Surreal poetry assignment
This might not be a lesson idea for language purists, but in my defense, I would say that encouraging learners to play with language can be an important aspect of language acquisition. I remember the satisfying buzz I started to get when my mastery of the Dutch language reached a level where I could crack a joke or maybe use a little irony. It makes the using of the language more pleasurable and dare I say it, more fun. So if my surreal poetry assignment takes us into areas of confusing and sometimes conflicting interpretation….well…..that is actually the point of it.
If you would like a little more context and history on the Surrealists, their forerunners the Dadaists and how text and language featured in their work a good place to start is the excellent The Art Story site through the links at the bottom of this post.
So how does the assignment work? I should start by saying that there are plenty of variations on these poetic themes to be found on a variety of websites. The one that I sketch out here is based on an idea from one on a wikihow.com page.
The initial task is to find an existing poem; this could perhaps be one that has been made use of in an English lesson or one that you as a teacher feel is particularly appropriate. Alternatively, allow your pupils to search for a starting point themselves in books or on websites, one that they themselves find interesting…..reading a bit of poetry can never be a bad thing!
Once a suitable poem has been found ask the pupils to identify the nouns, verbs and adjectives in the poem by underlining them with three different coloured pens. Again, this is a useful language exercise for pupils of any level to try to complete.
Then comes the creative part, ask the pupils to replace the existing nouns, verbs and adjectives with new ones of their own choice. It helps if they have already grasped the fact that in the world of the Surrealists not everything is quite as it seems. To make this point clear the paintings of Rene Magritte are my own favourite.
The challenge is to create new poetic lines that are grammatically correct, but have an intriguing and perhaps perplexing connection…..complete randomness though, doesn’t seem to engage the writer or the reader in quite the same way.

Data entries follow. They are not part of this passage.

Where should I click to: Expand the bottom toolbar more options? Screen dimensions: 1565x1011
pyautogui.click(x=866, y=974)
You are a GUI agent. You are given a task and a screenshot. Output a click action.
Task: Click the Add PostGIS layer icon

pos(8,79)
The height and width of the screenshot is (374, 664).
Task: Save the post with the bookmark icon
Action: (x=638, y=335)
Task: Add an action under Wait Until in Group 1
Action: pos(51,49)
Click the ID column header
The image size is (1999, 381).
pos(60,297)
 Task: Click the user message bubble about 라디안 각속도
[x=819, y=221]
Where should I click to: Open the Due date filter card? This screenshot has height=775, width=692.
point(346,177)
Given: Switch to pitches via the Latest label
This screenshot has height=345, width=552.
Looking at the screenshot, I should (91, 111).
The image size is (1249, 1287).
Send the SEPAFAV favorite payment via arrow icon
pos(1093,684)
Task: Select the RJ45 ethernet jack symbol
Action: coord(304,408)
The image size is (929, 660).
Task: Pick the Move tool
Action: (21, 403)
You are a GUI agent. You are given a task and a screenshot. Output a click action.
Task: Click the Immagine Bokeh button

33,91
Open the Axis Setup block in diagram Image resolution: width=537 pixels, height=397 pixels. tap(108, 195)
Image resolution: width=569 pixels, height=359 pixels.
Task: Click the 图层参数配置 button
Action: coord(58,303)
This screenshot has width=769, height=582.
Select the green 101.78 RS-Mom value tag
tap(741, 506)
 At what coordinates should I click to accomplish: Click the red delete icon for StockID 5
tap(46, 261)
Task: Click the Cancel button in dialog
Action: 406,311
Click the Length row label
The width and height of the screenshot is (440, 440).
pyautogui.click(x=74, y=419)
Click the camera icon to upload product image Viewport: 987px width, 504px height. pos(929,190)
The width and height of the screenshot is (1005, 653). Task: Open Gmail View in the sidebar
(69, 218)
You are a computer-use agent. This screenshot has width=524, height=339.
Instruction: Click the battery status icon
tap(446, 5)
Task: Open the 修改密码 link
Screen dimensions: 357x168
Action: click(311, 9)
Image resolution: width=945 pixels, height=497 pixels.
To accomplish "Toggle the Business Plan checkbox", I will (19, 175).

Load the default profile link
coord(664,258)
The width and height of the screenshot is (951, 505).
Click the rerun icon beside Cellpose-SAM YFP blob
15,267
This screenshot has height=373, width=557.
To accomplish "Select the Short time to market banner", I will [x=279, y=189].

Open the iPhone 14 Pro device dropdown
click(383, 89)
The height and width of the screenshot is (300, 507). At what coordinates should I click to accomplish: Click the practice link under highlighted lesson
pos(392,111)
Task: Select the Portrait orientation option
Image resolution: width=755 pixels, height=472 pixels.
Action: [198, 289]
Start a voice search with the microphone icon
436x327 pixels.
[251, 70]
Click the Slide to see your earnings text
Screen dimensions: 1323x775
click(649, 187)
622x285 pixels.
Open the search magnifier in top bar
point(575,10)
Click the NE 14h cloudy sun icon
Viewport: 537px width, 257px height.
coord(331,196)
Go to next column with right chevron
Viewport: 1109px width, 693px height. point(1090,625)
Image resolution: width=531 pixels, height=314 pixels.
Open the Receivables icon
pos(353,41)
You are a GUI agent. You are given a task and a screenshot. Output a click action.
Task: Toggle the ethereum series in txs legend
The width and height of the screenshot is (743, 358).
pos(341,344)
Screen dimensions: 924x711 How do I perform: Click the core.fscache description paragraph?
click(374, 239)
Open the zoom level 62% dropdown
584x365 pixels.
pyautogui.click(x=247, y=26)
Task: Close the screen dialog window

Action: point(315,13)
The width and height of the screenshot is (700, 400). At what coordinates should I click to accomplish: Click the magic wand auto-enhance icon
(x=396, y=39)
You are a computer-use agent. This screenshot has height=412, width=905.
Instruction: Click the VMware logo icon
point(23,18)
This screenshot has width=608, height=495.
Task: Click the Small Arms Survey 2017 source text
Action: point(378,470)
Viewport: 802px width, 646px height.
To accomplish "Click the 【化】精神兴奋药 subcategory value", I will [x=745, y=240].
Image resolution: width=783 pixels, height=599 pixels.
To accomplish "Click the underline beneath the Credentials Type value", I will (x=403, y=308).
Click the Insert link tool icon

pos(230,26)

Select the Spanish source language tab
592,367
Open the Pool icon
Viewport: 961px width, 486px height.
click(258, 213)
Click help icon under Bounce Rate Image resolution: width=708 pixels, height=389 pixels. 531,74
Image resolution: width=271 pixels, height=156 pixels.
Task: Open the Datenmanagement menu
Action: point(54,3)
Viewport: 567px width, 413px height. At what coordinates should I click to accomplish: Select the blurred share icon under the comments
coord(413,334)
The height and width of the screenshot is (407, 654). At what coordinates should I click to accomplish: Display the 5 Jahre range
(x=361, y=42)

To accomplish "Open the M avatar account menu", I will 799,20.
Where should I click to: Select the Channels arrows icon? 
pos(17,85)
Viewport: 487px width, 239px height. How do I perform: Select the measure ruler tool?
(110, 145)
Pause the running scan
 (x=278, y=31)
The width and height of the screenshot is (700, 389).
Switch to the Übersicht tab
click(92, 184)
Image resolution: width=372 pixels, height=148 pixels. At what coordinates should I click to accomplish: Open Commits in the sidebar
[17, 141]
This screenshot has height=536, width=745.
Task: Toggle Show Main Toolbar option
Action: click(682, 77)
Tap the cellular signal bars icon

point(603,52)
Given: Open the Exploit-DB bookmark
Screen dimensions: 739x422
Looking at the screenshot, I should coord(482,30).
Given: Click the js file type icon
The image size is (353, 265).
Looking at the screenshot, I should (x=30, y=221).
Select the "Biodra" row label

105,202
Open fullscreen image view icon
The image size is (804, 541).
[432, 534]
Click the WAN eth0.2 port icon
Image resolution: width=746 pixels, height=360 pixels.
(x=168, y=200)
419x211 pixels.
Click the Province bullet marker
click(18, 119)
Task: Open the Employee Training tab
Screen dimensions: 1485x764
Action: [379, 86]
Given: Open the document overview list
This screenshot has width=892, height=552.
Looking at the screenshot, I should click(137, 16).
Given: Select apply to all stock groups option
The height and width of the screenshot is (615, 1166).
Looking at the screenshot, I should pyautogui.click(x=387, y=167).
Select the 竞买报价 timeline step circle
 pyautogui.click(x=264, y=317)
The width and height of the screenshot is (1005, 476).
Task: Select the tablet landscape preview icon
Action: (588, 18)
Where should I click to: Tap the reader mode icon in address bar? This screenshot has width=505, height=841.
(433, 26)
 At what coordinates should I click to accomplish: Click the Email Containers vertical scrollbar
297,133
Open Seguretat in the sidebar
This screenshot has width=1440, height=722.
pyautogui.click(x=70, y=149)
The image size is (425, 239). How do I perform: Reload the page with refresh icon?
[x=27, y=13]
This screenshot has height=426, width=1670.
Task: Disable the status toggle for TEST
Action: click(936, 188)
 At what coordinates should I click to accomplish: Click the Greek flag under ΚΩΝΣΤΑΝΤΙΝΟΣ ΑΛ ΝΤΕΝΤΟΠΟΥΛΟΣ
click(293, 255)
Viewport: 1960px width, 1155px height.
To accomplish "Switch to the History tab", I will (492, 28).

The examples below illustrate the process:
Is the Moon Tired?
By Christina Rossetti (1830-1994)
Is the moon tired? she looks so pale
Within her misty veil:
She scales the sky from east to west,
And takes no rest.
Before the coming of the night
The moon shows papery white;
Before the dawning of the day
She fades away
Is the (noun) tired? she looks so (adjective)
Within her misty (noun):
She (verb) the sky from (noun) to (noun),
And takes no (noun).
Before the (verb) of the (noun)
The moon shows (adjective) (noun);
Before the (verb) of the (noun)
She (verb) away.
(Noun – Verb – Adjective)
A new version might go:
Is the ink tired? she looks so weak
Within her misty streak:
She swims the sky from pen to book,
And takes no second look.
Before the consuming of the text
The moon shows uncertain perplex;
Before the burning of the hay
She withdraws away.
Two possible extensions to this project could be:
- Ask pupils to try to produce an illustration based on their own new version of the poem
- Give pupils an example of a surreal artwork (such as one by Magritte) and ask them to write a poem about the painting from scratch. The visual material that the painting offers provides a clear direction and material enough for an interesting exploration and simultaneously requires them to look long and hard at an image from art history.